Taiwan’s Hsiung-feng III missile is displayed during the National Day parade in Taipei. Photo: Twitter

Taiwan has announced it will double its missile production capacity, a move that aims to increase the self-governing island’s defense self-reliance. The move comes as China warns pointedly against US moves to expand ties with Taiwan, with Foreign Minister Wang Yi saying this week that such moves will “bring unbearable consequences for the US side.”  

According to a report from Taiwan’s Ministry of Defense, the military-owned National Chung Shan Institute of Science & Technology (NCSIST) is aiming to build 34 new facilities to increase production of the Tien Kung surface-to-air missile, the Tien Chien air-to-air missile, the Wan Chien air-launched cruise missile and the Hsiung Feng anti-ship missile.

The new missile production facilities aim to boost Taiwan’s missile production rate from 207 to 497 rounds per year, with production peak starting in 2023.

Since 2018, NCSIST has spent US$249 million to upgrade 80 missile-related facilities. At present, 50 facilities have completed upgrades with the rest projected to be finished by June this year.

Aside from missiles, Taiwan also plans to start producing attack drones, with an annual production target of 48 units. Other weapons systems Taiwan also aims to indigenously produce include high-tech warships and submarines.

Apart from producing its own missiles and other weapons, Taiwan is receiving substantial assistance from the US, its traditional security partner. The US recently approved a $498 million deal for Taiwan, specifically for the Harpoon Coastal Defense System.

The deal includes 100 Launcher Transporter Units, 25 Radar Units and HCDS training equipment. The contract is expected to be finished by December 2028. Last month, the US also approved a $100 million upgrade package for Taiwan to sustain, maintain and improve its existing Patriot missile batteries.

In response to the US sale of Patriot missile upgrades to Taiwan, China has enacted sanctions on US arms contractors Lockheed Martin and Raytheon, targeting specifically rare earth exports to these companies.

Taiwan’s increased spending is part of a $8 billion over the next five years to bolster its defenses against an increasingly assertive China, with 64% of the budget going to naval weapons such as anti-ship missiles and warships.  

A Taiwanese flag is seen behind standard Type II missiles on the destroyer Kee Lung during a drill near Yilan naval base, Taiwan, on April 13, 2018. Photo: Reuters / Tyrone Siu
A Taiwanese flag is seen behind standard Type II missiles on the destroyer Kee Lung during a drill near Yilan naval base, Taiwan, on April 13, 2018. Photo: Agencies

These developments have been spurred on by China’s increasingly assertive behavior in the Taiwan Strait. In January 2022, China sent 39 warplanes to Taiwan’s air defense identification zone (ADIZ), prompting Taipei to launch its own aircraft and deploy missile batteries in response. In October last year China sent nearly 100 warplanes into Taiwan’s ADIZ over a four-day period.
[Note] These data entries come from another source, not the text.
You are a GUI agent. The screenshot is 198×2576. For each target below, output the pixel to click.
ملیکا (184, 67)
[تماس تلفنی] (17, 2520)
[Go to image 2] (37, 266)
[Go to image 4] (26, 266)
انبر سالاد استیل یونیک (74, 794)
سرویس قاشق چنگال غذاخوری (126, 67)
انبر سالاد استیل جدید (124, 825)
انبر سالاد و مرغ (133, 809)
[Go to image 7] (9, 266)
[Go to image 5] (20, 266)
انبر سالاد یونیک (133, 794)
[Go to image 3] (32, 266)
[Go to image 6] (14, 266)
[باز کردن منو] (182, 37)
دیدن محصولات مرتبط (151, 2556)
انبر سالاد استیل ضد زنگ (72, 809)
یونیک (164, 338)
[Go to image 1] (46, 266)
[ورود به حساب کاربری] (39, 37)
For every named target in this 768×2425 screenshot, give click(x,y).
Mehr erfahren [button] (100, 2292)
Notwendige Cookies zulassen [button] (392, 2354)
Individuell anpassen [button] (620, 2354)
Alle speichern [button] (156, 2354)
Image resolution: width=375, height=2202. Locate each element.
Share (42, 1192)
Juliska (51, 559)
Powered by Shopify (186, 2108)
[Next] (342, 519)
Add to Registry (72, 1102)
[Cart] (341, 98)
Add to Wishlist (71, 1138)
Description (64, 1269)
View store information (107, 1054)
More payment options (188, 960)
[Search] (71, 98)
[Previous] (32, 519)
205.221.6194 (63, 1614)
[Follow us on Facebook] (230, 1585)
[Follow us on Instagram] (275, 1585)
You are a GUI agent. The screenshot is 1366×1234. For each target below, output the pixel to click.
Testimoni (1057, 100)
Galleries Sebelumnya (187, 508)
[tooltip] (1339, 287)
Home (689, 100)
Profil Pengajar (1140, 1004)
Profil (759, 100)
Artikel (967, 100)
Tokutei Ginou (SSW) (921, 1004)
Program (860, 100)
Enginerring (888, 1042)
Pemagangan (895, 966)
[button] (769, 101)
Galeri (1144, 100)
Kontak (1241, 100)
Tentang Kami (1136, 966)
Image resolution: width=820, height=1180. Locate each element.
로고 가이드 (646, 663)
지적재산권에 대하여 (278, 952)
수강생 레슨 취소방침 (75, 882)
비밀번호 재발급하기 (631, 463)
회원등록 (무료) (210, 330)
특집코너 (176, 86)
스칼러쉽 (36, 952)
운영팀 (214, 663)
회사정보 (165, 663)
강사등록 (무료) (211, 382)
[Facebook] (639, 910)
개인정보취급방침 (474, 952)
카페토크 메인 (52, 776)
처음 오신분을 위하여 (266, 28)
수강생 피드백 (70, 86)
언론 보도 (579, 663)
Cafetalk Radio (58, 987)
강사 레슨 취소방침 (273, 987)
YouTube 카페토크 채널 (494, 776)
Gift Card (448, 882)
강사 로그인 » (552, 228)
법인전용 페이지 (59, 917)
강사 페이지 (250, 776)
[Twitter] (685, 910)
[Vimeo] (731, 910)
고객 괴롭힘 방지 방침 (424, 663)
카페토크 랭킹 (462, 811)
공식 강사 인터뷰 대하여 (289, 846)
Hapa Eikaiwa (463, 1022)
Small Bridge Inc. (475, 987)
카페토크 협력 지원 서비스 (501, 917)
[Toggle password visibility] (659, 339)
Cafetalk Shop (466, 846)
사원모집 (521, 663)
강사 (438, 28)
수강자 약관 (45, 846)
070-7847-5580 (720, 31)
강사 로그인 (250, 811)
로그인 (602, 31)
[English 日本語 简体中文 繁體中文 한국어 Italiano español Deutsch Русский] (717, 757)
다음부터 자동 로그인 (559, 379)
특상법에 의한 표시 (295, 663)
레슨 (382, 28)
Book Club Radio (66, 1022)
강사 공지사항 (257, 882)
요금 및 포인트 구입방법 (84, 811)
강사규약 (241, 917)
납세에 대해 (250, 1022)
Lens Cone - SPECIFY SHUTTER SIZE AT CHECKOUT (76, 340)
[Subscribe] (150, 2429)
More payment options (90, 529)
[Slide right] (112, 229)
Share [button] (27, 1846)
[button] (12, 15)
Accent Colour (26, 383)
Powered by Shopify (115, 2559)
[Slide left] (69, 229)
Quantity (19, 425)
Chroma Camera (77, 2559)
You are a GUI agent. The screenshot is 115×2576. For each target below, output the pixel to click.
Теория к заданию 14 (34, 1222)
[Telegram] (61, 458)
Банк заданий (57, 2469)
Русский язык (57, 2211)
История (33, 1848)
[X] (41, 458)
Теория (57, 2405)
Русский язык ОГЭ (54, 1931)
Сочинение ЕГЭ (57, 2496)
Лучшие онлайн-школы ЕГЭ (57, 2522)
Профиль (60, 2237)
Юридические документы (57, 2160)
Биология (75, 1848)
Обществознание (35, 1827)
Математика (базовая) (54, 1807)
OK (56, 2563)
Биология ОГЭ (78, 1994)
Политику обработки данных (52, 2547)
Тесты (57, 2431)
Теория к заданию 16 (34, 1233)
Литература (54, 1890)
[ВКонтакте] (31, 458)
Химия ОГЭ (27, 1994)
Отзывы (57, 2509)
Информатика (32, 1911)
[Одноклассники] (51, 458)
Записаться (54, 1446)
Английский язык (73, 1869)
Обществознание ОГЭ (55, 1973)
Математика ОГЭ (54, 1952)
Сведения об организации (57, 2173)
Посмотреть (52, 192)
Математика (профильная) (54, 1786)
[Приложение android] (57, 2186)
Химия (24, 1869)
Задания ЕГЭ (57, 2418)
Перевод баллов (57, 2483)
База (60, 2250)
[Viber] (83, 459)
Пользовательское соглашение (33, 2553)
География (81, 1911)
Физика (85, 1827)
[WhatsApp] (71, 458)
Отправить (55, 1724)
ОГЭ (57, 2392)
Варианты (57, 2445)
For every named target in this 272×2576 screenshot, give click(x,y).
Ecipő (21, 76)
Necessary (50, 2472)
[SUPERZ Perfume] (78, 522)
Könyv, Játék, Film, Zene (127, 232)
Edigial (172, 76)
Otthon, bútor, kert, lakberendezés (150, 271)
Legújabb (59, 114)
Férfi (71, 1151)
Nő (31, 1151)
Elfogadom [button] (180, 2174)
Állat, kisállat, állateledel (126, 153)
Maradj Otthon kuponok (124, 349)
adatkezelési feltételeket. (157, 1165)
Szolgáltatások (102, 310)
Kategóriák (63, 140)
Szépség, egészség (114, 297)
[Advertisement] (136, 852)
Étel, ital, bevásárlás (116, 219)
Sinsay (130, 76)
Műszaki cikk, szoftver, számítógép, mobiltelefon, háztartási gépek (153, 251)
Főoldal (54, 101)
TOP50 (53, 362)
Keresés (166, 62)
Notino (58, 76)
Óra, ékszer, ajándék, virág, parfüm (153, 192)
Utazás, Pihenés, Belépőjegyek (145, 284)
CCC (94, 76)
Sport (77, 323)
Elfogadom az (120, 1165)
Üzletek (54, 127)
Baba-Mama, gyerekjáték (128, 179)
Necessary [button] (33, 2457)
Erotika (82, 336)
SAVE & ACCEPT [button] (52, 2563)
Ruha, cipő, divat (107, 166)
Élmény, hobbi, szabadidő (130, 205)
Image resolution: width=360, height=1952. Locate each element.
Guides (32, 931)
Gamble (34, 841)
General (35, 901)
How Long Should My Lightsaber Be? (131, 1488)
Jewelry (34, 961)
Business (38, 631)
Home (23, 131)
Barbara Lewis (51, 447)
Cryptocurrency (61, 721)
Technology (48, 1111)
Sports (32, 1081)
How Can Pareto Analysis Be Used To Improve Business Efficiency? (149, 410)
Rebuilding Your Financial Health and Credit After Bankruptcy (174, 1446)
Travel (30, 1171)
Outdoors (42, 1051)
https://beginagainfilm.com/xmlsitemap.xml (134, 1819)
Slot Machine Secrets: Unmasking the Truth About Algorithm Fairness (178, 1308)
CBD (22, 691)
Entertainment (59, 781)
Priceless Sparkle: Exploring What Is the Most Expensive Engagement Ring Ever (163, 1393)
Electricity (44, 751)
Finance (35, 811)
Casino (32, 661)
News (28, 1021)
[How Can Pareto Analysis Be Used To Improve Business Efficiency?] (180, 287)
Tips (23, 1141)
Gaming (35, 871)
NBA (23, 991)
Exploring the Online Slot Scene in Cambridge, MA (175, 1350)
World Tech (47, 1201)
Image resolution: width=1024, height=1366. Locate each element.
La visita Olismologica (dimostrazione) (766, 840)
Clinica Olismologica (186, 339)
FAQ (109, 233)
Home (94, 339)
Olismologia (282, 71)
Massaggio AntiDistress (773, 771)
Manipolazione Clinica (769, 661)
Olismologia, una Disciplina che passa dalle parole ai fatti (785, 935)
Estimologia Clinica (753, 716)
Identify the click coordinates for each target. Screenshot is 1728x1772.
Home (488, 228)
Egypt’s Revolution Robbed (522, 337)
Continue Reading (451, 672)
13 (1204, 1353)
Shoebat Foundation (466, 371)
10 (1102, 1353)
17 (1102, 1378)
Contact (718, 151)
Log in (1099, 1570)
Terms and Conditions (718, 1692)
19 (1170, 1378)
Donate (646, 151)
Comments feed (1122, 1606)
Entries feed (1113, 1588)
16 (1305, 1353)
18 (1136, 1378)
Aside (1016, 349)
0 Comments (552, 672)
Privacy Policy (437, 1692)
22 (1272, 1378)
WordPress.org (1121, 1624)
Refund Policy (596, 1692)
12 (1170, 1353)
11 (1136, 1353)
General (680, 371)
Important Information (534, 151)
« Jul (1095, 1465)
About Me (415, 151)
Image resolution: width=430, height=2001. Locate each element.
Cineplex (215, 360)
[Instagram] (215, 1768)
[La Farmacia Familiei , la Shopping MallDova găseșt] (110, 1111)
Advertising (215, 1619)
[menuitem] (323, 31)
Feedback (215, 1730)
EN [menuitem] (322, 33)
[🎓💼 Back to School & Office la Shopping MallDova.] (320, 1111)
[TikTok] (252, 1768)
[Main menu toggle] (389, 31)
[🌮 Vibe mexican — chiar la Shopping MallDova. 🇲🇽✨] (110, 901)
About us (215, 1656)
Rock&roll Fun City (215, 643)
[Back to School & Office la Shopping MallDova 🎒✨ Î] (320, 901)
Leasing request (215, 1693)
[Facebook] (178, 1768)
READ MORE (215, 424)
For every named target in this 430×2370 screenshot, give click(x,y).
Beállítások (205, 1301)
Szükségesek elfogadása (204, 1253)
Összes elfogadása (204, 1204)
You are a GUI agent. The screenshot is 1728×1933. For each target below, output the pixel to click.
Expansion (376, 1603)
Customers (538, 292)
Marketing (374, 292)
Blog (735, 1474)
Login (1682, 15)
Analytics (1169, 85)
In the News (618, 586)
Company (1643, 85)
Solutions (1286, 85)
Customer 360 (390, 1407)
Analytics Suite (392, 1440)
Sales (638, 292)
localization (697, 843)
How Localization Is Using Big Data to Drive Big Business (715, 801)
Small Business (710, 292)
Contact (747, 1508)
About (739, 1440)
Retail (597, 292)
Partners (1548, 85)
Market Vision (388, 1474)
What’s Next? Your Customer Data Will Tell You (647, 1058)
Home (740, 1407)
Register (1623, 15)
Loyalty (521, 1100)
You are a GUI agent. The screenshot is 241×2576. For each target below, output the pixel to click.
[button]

As Taiwan’s military is substantially dwarfed by China’s, it must resort to asymmetrical warfare to hold out until the US can potentially intervene in a conflict scenario. This includes building its own anti-access/area denial (A2/AD) capabilities such as naval mines, torpedoes, mobile missile batteries, stealth fast attack craft and submarines.

Any successful defense of Taiwan against a Chinese invasion would depend on US intervention, which as a matter of policy the US is ambiguous and non-committal about.

Strategic ambiguity helps to skirt US political sensitivities for a possible military intervention, keeps China mollified by avoiding any official support for Taiwanese independence and prompts Taiwan to harden its own defenses against invasion.

China views Taiwan as a renegade province, which must eventually be reunified to the mainland preferably through diplomatic means, although China does not rule out using force to achieve the goal.

It has repeatedly warned that Taiwan’s declaration of independence is a red line; Foreign Minister Wang said this week, “Taiwan will eventually return to the embrace of the motherland.”

Russia’s attack on Ukraine has sparked concerns a similar crisis could soon erupt over Taiwan, a democratically governed island of more than 23 million people and key global source of semiconductors. Wang dismissed the comparisons in his comments, arguing that Taiwan is part of Chinese territory. 

Chinese Foreign Minister Wang Yi sees Taiwan as part of the Chinese “motherland.” Image: AFP

“Some, while being vocal about the principle of sovereignty on the Ukrainian issue, have kept undermining China’s sovereignty and territorial integrity on the Taiwan question — this is a blatant double standard,” Wang said. 

However, Taiwanese President Tsai Ing-wen has stated that Taiwan does not need to declare independence, and that China needs to accept this reality. To emphasize this, she pointed out that Taiwan has its own government, military, and elections.

She has warned an invasion would be extremely costly for China. President Tsai contends that the strategic situation has changed, and that maintaining “ambiguity” over Taiwan’s political status no longer serves the purpose it once did.